The painting support was thinned to a veneer and marouflaged to hardboard in 1953. Examination of the remaining veneer at the top and bottom edges indicated that the original support was spruce wood (sp. Picea).[1] The original support was probably comprised of five, or possibly six boards with vertically oriented grain. At the right side several long cracks suggest a sixth, very narrow plank, but there is no corresponding continuous crack on the surface to verify its position. There is a barbe at the top and bottom edges suggesting that the painting once had an engaged frame. The lateral edges are not original, but are fill material colored with wood stain.

Examination with the naked eye in flesh and white areas, and with infrared reflectography, reveals considerable underdrawing using a brush and what is probably black ink. Striations over the underdrawing, seen with the aid of a stereobinocular microscope, may indicate the presence of an intermediate, or isolation layer over the underdrawing, but the striations are not disclosed in the reflectograms.

The halos are mordant gilded, applied over the moderately thick white ground. Paint overlaps the edges of the leaf. The glazing and inscriptions are applied over the fold.
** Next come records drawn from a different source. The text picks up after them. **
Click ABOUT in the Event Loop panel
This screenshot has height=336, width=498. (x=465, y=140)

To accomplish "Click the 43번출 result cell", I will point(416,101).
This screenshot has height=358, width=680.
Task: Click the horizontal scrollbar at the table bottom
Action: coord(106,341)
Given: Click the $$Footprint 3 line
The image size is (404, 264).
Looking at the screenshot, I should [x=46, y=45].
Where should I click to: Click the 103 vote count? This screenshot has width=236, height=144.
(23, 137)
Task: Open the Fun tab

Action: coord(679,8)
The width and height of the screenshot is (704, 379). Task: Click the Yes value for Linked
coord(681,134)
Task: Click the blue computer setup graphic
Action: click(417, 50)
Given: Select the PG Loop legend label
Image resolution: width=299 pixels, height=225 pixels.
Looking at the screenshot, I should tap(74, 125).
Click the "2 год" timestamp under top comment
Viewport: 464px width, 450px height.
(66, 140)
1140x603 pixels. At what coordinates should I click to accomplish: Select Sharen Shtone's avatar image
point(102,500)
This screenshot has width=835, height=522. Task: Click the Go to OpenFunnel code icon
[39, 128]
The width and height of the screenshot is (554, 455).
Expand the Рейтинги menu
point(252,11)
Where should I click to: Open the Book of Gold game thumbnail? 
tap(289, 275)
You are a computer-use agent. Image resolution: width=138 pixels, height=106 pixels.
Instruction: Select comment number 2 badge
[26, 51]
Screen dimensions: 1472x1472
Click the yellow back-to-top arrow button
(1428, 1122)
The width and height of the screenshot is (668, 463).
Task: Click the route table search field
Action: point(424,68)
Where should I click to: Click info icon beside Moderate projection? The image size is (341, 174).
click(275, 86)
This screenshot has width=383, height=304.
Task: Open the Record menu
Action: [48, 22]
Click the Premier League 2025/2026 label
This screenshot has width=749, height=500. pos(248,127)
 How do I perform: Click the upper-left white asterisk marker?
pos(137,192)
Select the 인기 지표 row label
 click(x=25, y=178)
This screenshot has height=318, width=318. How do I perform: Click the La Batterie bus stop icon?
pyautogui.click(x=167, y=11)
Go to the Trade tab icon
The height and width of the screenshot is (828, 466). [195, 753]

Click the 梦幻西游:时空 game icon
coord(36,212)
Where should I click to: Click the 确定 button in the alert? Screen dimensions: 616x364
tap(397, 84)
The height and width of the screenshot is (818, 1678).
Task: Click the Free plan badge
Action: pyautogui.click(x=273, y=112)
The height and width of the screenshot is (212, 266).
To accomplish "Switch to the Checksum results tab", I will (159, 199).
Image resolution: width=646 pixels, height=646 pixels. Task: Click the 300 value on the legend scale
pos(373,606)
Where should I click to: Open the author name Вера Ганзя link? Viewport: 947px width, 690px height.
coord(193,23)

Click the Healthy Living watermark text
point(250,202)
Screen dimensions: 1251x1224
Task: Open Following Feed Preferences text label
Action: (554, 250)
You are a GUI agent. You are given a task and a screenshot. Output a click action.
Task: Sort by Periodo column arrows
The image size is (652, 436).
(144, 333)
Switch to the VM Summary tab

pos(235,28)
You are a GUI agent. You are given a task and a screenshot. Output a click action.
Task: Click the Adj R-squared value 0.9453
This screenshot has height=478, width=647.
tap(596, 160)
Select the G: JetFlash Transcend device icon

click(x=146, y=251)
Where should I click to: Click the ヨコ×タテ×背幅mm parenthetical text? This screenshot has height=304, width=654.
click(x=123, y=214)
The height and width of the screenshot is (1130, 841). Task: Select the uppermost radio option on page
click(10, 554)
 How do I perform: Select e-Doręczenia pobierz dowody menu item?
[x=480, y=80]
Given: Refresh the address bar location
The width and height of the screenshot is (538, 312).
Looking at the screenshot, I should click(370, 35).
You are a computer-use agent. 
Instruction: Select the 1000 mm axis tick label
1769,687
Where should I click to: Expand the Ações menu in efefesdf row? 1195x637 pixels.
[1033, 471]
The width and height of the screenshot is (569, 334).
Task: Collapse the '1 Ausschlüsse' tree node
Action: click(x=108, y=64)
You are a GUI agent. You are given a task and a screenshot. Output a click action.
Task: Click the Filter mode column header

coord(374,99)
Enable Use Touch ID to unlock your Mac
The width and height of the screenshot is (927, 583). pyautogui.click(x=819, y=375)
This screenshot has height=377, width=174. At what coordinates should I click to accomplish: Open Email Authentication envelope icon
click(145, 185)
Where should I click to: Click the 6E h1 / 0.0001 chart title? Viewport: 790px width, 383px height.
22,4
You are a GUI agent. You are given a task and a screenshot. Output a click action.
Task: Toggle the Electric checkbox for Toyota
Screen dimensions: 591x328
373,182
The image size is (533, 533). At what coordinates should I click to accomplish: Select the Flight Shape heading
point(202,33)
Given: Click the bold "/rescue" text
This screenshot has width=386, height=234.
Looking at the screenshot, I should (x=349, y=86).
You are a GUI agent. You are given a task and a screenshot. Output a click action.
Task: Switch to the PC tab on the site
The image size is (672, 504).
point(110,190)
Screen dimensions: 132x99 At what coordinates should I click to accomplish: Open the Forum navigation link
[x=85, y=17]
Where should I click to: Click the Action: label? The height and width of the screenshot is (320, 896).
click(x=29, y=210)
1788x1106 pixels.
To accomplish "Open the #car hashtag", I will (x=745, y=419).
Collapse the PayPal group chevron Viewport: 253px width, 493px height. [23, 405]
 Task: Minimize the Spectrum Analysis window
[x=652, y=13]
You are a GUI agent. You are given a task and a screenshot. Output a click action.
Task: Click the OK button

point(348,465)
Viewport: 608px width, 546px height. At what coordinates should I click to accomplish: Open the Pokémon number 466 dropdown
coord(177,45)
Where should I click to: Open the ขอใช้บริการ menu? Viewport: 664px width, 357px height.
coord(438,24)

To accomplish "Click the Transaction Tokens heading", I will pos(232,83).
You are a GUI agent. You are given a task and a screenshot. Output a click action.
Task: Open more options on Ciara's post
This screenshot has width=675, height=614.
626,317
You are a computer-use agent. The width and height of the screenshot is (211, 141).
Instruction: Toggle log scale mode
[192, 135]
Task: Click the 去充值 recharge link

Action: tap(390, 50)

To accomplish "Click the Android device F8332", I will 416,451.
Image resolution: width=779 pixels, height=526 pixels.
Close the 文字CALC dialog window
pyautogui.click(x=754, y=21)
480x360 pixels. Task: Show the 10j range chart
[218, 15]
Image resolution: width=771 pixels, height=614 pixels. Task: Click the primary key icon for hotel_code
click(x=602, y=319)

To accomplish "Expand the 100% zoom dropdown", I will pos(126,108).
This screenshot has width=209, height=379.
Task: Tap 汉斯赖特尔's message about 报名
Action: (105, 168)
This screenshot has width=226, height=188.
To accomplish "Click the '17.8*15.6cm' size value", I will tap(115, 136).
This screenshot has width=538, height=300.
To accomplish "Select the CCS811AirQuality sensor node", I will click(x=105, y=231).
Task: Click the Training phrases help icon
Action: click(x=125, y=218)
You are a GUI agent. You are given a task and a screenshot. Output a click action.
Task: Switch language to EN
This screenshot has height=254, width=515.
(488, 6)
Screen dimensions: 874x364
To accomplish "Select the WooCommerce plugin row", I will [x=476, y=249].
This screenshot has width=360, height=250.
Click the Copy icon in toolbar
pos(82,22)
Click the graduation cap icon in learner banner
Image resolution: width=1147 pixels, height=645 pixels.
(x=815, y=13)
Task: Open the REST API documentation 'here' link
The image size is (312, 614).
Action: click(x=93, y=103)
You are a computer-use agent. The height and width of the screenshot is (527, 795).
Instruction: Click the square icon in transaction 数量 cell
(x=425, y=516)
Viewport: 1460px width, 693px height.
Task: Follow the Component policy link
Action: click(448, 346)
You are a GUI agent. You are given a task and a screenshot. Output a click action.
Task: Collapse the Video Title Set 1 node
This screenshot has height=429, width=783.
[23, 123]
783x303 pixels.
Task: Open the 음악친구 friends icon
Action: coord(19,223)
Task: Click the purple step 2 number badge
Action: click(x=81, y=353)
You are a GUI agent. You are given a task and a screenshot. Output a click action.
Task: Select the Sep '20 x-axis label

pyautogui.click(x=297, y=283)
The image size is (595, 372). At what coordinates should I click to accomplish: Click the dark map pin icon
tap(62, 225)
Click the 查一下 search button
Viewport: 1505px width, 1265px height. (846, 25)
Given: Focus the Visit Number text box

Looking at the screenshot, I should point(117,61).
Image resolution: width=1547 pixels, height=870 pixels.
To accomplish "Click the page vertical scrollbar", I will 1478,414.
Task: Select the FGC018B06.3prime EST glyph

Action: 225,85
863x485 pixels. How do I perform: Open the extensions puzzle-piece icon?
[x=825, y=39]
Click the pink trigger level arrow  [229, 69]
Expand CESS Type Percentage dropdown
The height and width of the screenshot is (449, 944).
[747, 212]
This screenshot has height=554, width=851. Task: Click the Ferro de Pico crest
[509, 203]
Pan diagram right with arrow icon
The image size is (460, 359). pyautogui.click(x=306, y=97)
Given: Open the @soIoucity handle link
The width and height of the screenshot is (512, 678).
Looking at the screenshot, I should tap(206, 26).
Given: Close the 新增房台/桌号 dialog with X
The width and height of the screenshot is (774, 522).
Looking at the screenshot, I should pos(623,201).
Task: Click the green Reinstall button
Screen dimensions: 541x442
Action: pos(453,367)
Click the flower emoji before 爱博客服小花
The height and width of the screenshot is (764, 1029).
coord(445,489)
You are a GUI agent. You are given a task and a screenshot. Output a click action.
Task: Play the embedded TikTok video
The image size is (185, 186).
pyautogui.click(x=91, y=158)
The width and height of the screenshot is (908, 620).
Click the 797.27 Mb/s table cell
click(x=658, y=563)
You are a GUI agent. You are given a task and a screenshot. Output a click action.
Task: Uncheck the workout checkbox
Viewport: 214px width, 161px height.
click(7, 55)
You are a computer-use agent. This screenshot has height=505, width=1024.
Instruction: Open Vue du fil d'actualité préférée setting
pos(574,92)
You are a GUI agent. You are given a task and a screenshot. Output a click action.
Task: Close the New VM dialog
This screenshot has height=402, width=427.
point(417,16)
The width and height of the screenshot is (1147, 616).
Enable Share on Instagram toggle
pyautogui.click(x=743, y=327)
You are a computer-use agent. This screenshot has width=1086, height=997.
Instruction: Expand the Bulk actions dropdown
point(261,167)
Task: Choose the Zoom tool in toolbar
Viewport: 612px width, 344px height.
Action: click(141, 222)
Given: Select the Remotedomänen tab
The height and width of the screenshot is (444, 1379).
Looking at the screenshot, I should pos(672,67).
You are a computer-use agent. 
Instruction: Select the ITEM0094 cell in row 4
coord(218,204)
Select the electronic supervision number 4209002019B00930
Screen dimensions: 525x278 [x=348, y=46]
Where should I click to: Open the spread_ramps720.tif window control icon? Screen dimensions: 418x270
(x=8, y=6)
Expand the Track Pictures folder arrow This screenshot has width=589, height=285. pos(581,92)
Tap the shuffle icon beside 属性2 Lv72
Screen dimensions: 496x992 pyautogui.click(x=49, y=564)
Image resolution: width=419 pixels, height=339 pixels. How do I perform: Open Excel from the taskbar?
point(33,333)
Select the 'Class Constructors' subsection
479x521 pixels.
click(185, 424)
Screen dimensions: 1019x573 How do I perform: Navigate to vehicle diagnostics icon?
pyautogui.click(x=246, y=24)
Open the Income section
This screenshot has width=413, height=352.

Relatively large areas of ground have flaked away, and corresponding areas of paint are missing, particularly along the cracks joining the boards. The painting also suffered generalized abrasion. There is extensive retouching in Saint John's halo, the central areas of the Virgin's halo, and much of Saint Anne's halo. Major areas of retouching exist in John's left thigh, the bottom of the child's left thigh and a portion of Anne's skirt just below it, the front of the lamb's torso, and in much of the sky at the upper left. It should be noted, however, that the background landscape is not heavily retouched and that faces and limbs are in generally good condition.

\r
[1] The identification of the wood was made by the National Gallery's scientific research department.